Publié le 04/11/2020
Le Président Kagame rencontre le Premier Ministre Benyamin Netanyahou | Jerusalem, 10 juillet 2017

Benjamin AUGE

Depuis son arrivée au pouvoir en 2009, Benyamin Netanyahou, Premier ministre d'Israëll, n'a pas fait des relations israélo-africaine une priorité de sa politique étrangère.

Après avoir rompu leurs relations avec Israël à l’issue de la guerre du Yom Kippour en 1973[1], la plupart des États africains – en dehors du Malawi, de l’Afrique du Sud (hormis entre 1975 et 1979), du Swaziland et du Lesotho – ont finalement renoué avec l’État hébreu durant les années 1980 et 1990[2] et plus récemment pour certains autres. La reprise de liens diplomatiques s’est ainsi faite progressivement, à mesure que des efforts de paix étaient entrepris au sujet de la Palestine.

Israël jouit désormais de relations diplomatiques avec plus de quarante États africains subsahariens mais ne possède que douze ambassades sur l’ensemble du continent, dont celle du Caire. Les dernières à être installées ont été celles de Kigali au Rwanda en 2019[3] et d’Accra au Ghana en 2011.

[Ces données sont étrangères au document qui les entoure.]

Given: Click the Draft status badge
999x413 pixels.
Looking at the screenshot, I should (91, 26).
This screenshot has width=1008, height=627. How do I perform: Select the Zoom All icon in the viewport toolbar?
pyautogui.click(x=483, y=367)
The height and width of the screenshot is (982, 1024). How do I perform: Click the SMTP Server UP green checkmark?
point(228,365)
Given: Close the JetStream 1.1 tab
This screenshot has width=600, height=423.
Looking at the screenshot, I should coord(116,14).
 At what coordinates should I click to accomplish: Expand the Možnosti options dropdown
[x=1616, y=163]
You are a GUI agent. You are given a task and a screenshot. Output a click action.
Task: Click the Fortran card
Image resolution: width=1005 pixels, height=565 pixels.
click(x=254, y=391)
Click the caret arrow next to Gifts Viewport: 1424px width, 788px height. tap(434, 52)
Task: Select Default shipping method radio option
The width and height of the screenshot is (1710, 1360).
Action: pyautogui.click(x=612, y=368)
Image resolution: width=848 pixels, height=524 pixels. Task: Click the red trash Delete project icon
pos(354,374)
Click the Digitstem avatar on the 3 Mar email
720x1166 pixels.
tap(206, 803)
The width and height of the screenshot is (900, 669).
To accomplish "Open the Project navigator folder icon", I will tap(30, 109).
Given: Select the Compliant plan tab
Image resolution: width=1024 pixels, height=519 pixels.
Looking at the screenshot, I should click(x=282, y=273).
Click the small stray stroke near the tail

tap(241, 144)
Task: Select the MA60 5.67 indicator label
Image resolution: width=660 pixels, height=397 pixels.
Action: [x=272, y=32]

Le gouvernement d’Israël envisage aujourd’hui le continent soit comme une zone d’influence ancienne (Éthiopie, Érythrée, Cameroun, Ghana, Côte d’Ivoire, Ouganda, et depuis deux décennies, Rwanda) qui doit être densifiée, soit comme un nouvel espace d’influence à investir (Sahel, Afrique centrale…). Cette relation passe par différents canaux traditionnels, dont certains ont été très affaiblis par Benyamin Netanyahou, Premier ministre d’Israël entre 1996 et 1999, et depuis 2009. C’est particulièrement le cas du ministère des Affaires étrangères et de son pendant chargé de la coopération, le Mashav. Cependant, les secteurs de la sécurité et du renseignement (Mossad), pilotés par le bureau du Premier ministre, sont des vecteurs forts de la politique israélienne à l’extérieur, d’où la prééminence de Benyamin Netanyahou sur les affaires étrangères en général, et sur l’Afrique en particulier.

Cette étude propose d'analyser l'évolution concrète des relations politique, économique et sécuritaire, entre l’Afrique et l’État hébreu durant la décennie 2009-2020. Il s’agira ici d’aller au-delà du simple récit de l’histoire de ces liens. Depuis 2009, le Premier ministre, Benyamin Netanyahou – toujours au pouvoir à l’écriture de ces lignes après un accord de coalition avec son opposant Benny Gantz –, a ainsi fréquemment parlé du retour de son pays sur la scène africaine[4] sans forcément donner les moyens financiers à son administration pour y parvenir.


[1]. Le slogan lancé notamment en février 2016 lors de la venue du président kenyan Uhuru Kenyatta « Israel Is Coming Back to Africa, and Africa Is Returning to Israel » est répété à l’envi par le Premier ministre Benyamin Netanyahou.
 

[2]. Israël maintenait une trentaine d’ambassades en Afrique avant la guerre du Yom Kippour. En tant que ministre des Affaires étrangères (1956-1966) puis Premier ministre d’Israël (1969-1974), Golda Meir a largement accompagné la coopération avec l’Afrique via l’organisme de coopération, le Mashav. Golda Meir a effectué plusieurs voyages, notamment au Liberia en 1958 ainsi qu’en Gold Coast devenu le Ghana à son indépendance. Elle a fait condamner aux Nations unies le régime sud-africain d’apartheid en 1962 alors que la relation avec Pretoria fut par la suite l’un des piliers de la politique étrangère d’Israël.
 

[3]. Cette décision a été prise sous la pression de l’Organisation de l’Union africaine (OUA), elle-même largement influencée par les pays producteurs de pétrole du golfe Persique et de la Ligue arabe. Avant cela, la Guinée de Ahmed Sekou Touré, très proche de l’Égypte, avait décidé de rompre dès 1967 suite à la guerre des Six Jours. Voir à ce sujet A. Bouba Nouhou, « Lente progression d’Israël en Afrique », Le Monde diplomatique, décembre 2017. Le Congo, le Tchad, le Niger, le Mali et le Burundi cessent également leurs relations avec Tel Aviv entre 1972 et 1973, soit avant la guerre du Yom Kippour.
 

[4]. Durant les années pendant lesquelles les relations diplomatiques étaient rompues, les services de renseignement extérieur israéliens (le Mossad) ont tout de même maintenu des échanges soutenus avec nombre d’États, conservant ainsi un lien entre leur pays et l’Afrique, qui officiellement condamnait la politique d’Israël envers les Palestiniens.